Q: 'What's the difference between an engineer and a producer?

A: In strict terms, the role of an engineer is predominantly a technical one - setting up and running equipment, monitoring levels, and listening to the sounds to ensure things are recorded as intended by the band.
The role of producer in todays recording world is usually someone who will be involved at a more creative level with the band - potentially assisting with all aspects of album production from the choice of studio, musicians and instruments, right through to song arrangement and, of course, assessment of a band's performance on the day of recording.
Naturally, there is a lot of room for cross-over between the two roles.  An engineer, in addition to his or her role in the technical realm, may also perform some of the tasks of a producer, and the opposite may also occur.
We believe there is no 'right way' for every band to approach this, and would be happy to discuss the merits of the varying approaches with you.

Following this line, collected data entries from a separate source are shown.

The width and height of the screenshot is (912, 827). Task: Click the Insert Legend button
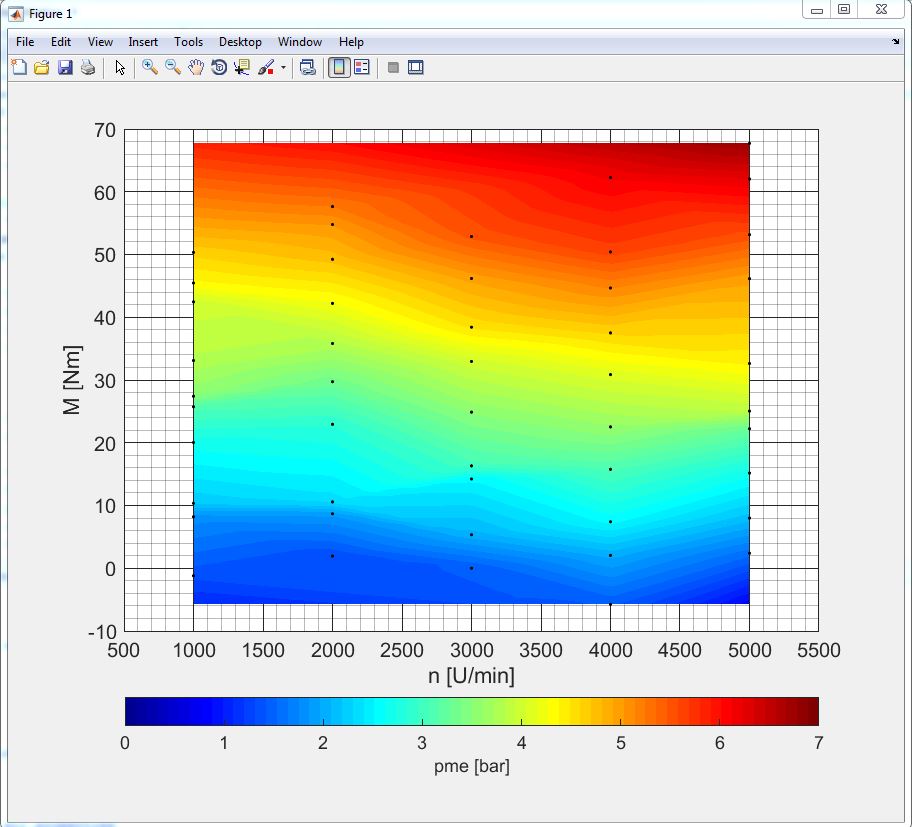362,68
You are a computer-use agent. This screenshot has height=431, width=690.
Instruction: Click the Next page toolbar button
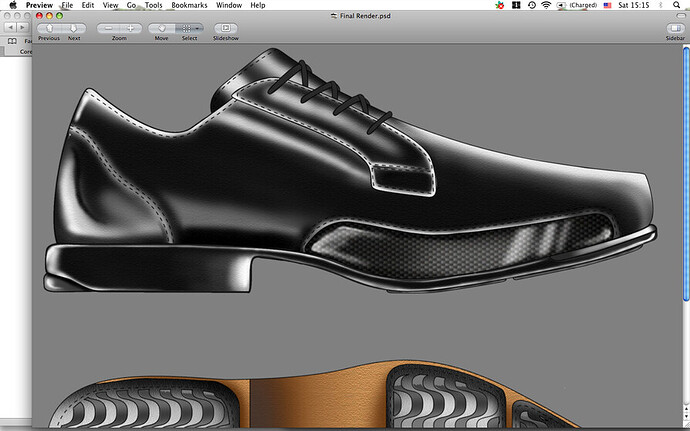pos(73,28)
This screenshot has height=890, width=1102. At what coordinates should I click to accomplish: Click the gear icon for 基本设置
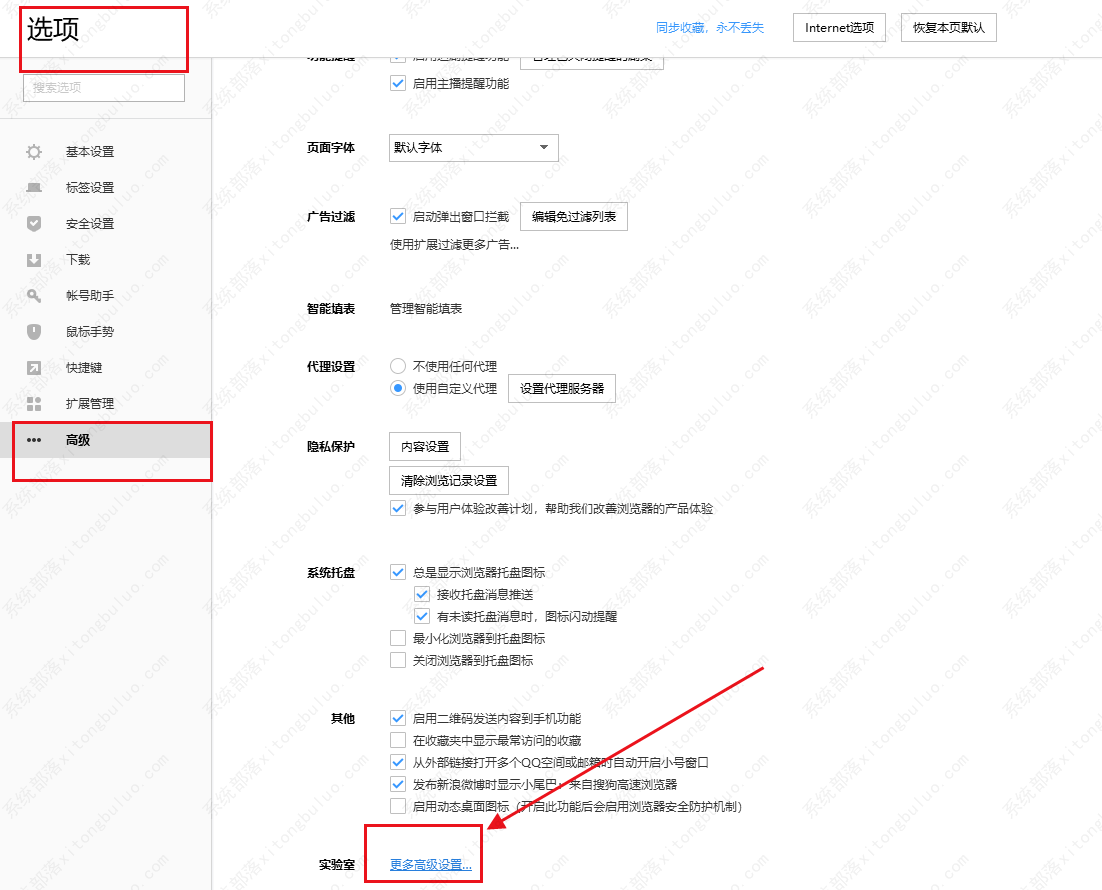click(x=34, y=152)
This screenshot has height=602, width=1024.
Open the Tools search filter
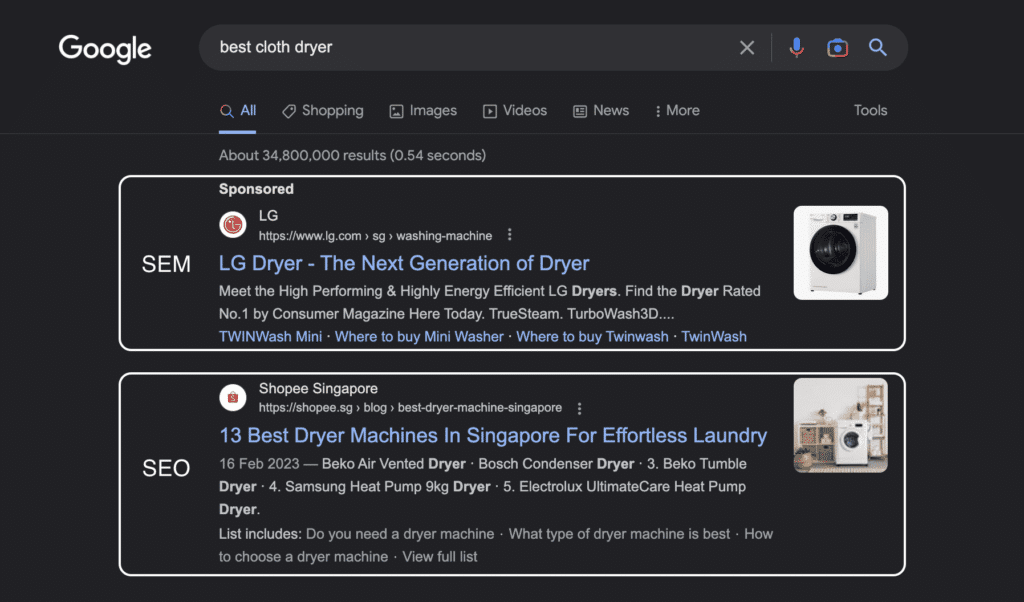(870, 111)
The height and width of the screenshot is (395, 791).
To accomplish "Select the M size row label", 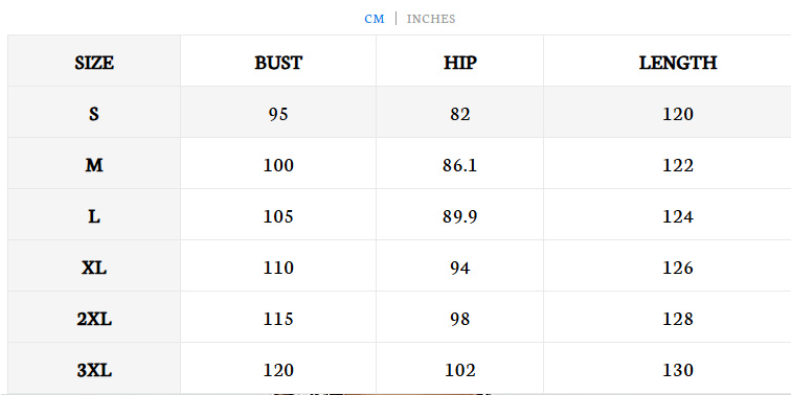I will [94, 165].
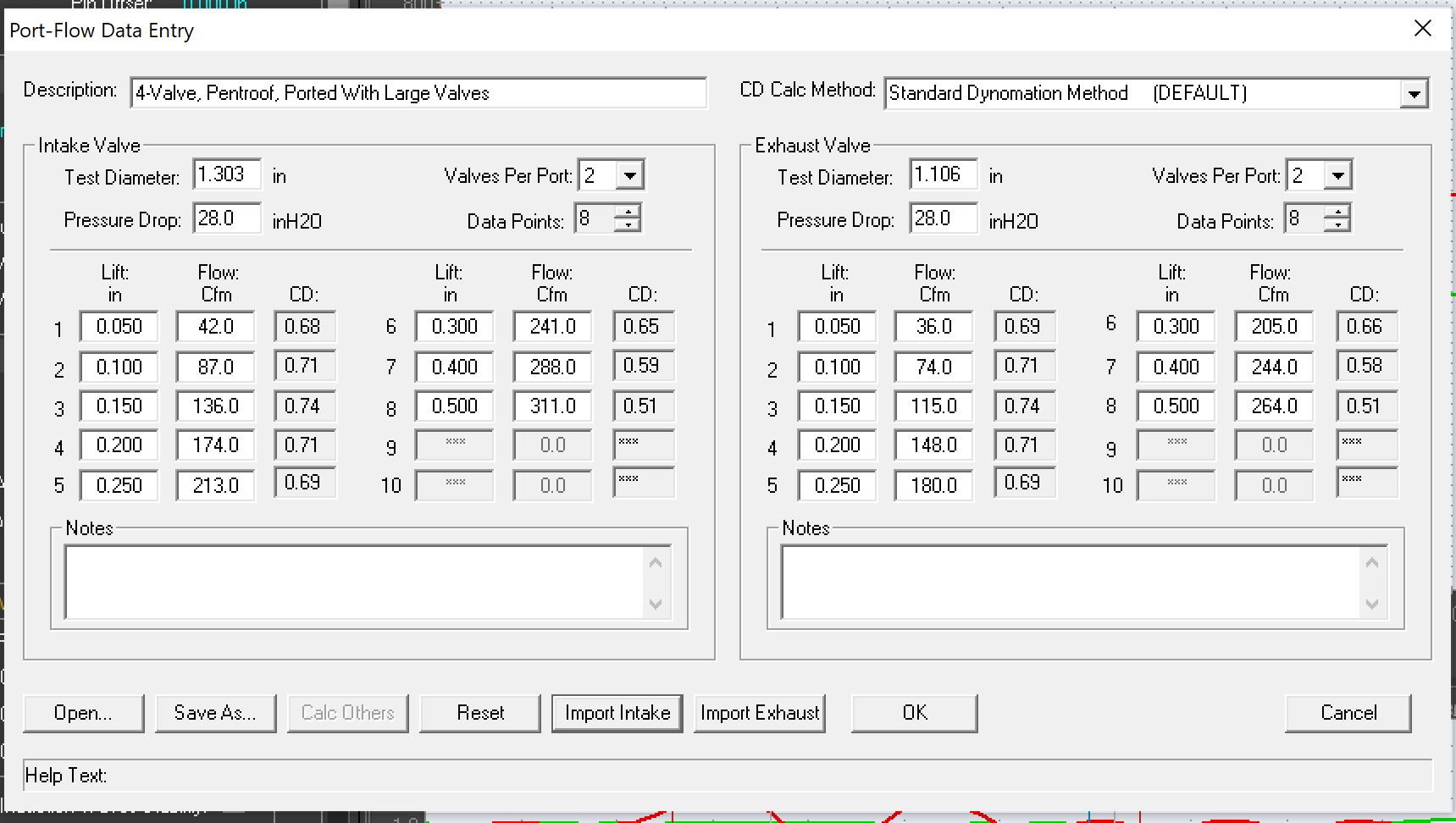Click inside the Intake Valve Notes box
This screenshot has width=1456, height=823.
(356, 582)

Q: 'What's with the huge analogue mixing desk?  I thought everything was mixed "in the box" on a computer these days'

A: Audio software on a computer (a Digital Audio Workstation, or DAW) has become an integral part of almost any recording studio.  At Head Gap, we believe that the precise, complex and repeatable functions that a DAW provides are a wonderful adjunct to the way we mix, but we also believe that a sound quality trade-off is made when people choose to mix entirely 'in the box'.  The quality of DAW-based recording and playback has come a long way over the past decade, but as a tool in the audio world, DAW systems are still playing catch-up with analogue circuitry when comparing simple sonics, as a separate issue to functionality.  This is why we continue to utilise a high calibre analogue console as part of the recording and mixing process, in conjunction with a DAW system.  Besides, there is no where to put your feet up on a laptop.

Q: ‘I just wanna track some drums and stuff with you, then transfer the tracks to digital and take them home to finish the rest my self. Is that cool?’

A: We understand that in some cases your budget may dictate that part of your project may need to be completed at a smaller studio, or at home.  However, before finalising those arrangements we would invite you to have a chat with us about some of the options available if you have decided that is the way you need to work.  We may be able to offer some suggestions about how best to allocate your budget in order to minimise the sonic compromise that comes with working in an environment where the acoustics or equipment may be less than optimal.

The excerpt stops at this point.